Several professors who have watched video of the leak have already said they believe the amount gushing out is much higher than the official estimates.
Proegler said the 210,000 gallons — 5,000 barrels — has always been just an estimate because there is no way of measuring how much is gushing from the seafloor.
The well blew out after an explosion a month ago on the offshore drilling rig Deepwater Horizon
that killed 11 people.
Brown ooze from the spill coated marsh grasses and hung in the shallow water of a wetland at Louisiana’s southeastern tip, the first heavy oil seen on shore so far. Gov. Bobby Jindal declared Wednesday it was just the outer edge of the real spill, much heavier than an oily sheen seen before.
“This is the heavy oil that everyone’s been fearing that is here now,” Jindal said during a boat tour. The wetlands at the mouth of the Mississippi are home to rare birds, mammals and a wide variety of marine life.
BP, which was leasing the rig when it exploded, was marshaling equipment and conducting tests today ahead of a new effort to choke off the oil’s flow. Crews hoped that by Sunday they can start a procedure known as a “top kill,” which involves pumping heavy mud into the crippled equipment on top of the well, then permanently sealing it with cement.
The procedure has been used before to halt gushing oil above ground, but like other methods BP is exploring it has never been used 5,000 feet below the sea.
That’s why scientists and engineers have spent much of the last week preparing and taking a series of measurements to make sure that the mission doesn’t backfire.
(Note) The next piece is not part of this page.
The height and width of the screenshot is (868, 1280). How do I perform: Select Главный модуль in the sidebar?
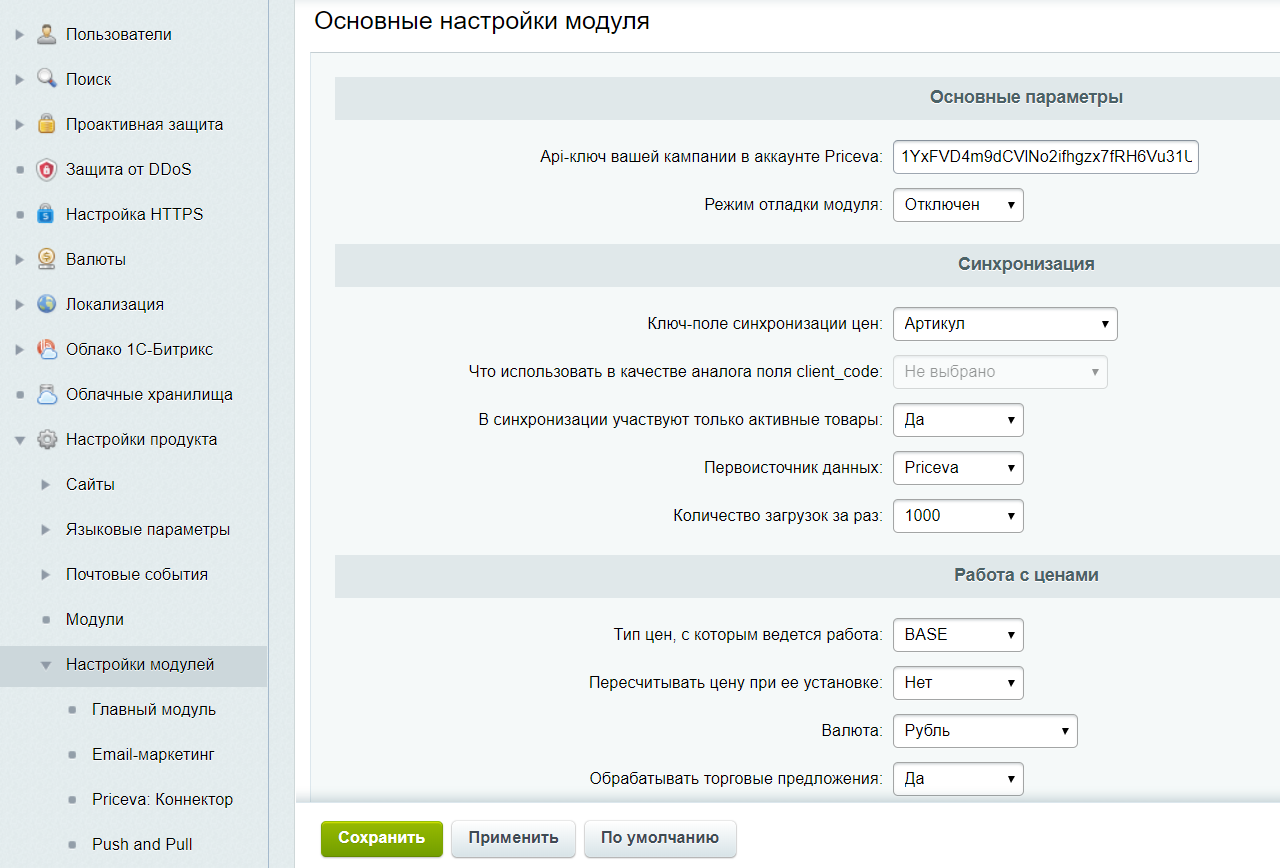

“The philosophy from the beginning is not to take any action which could make the situation worse, and those are the final steps we’re doing,” said Doug Suttles, BP’s chief operating officer.
In addition to the oil washing up in Louisiana, the National Oceanic and Atmospheric Administration said Wednesday that a small portion of the slick had entered the so-called loop current, a stream of fast moving water that circulates around the Gulf before bending around Florida and up the Atlantic coast. Its arrival may portend a wider environmental catastrophe affecting the Florida Keys and tourist-dotted beaches along that state’s east coast.
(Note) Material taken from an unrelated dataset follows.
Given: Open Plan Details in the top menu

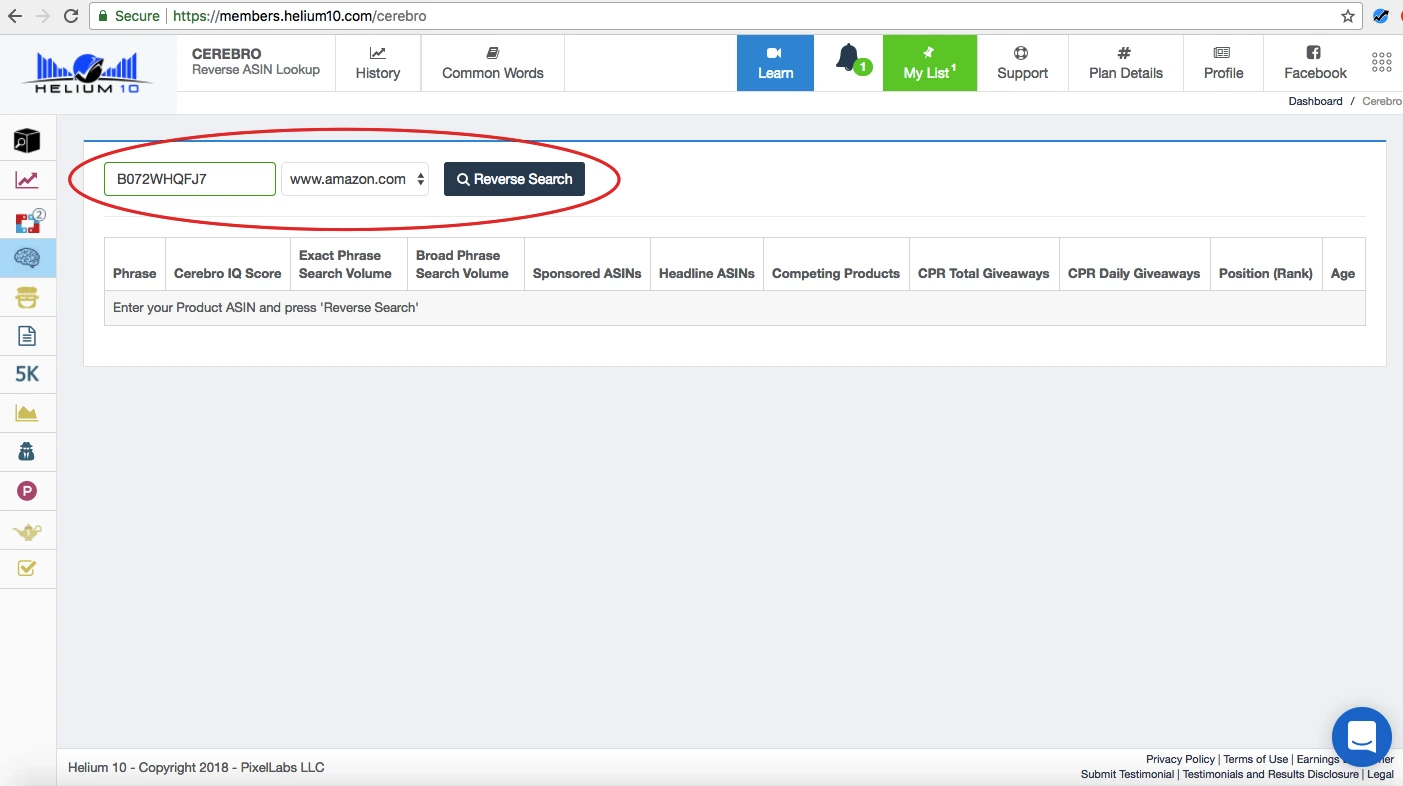Looking at the screenshot, I should click(1125, 63).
Tracking the unpredictable spill and the complex loop current is a challenge for scientists, said Charlie Henry, a NOAA environmental scientist.
The loop moves based on the shifting winds and other environmental factors, so even though the oil is leaking continuously it may be in the current one day, and out the next. And the slick itself has defied scientists’ efforts to track it and predict its path. Instead, it has repeatedly advanced and retreated, an ominous, shape-shifting mass in the Gulf, with vast underwater lobes extending outward.
Even farther south, U.S. officials were talking to Cuba about how to respond to the spill should it reach the island’s northern coast, a U.S. State Department spokesman said.
Florida’s state meteorologist said it will be at least another seven days before the oil reaches waters west of the Keys, and state officials sought to reassure visitors that beaches are still clean and safe. During a news conference, David Halstead, the director of the Florida Division of Emergency Management, showed off a picture of a Coppertone bottle on a beach.
“What’s the only oil on the beaches? Suntan oil,” Halstead said.
Tar balls found earlier in the Florida Keys were not from the spill, the Coast Guard said Wednesday.
Still, at least 6 million gallons have already poured into the Gulf off Louisiana since the rig explosion that killed 11 workers and led to the spill, the worst U.S. environmental disaster in decades. The Exxon Valdez tanker spilled 11 million gallons in Alaska in 1989.
Rep. Edward J. Markey, D-Mass., said in a news release that BP complied with his request that a live feed of the oil spill be made publicly available on the Web.
It was not up this morning but Eben Burnham-Snyder, spokesman for the House Select Committee on Energy Independence and Global Warming, said in an e-mail that it should show up soon.
U.S. Secretary of the Interior Ken Salazar said the government has access to that live video and scientists will be using it along with satellite imagery to check estimates from early on in the disaster about how much is leaking.
“The government will be making its own, independent verification of what those total numbers are,” Salazar said on the CBS “Early Show” today.
Greenpeace activists scaled BP’s London headquarters today to hang a flag accusing the oil company of polluting the environment. The group said the action was prompted by the Gulf of Mexico oil spill as well as a controversial project in Canada.
BP spokesman Robert Wine called the action “a very calm and genteel protest,” and said no employees had been prevented from getting to work.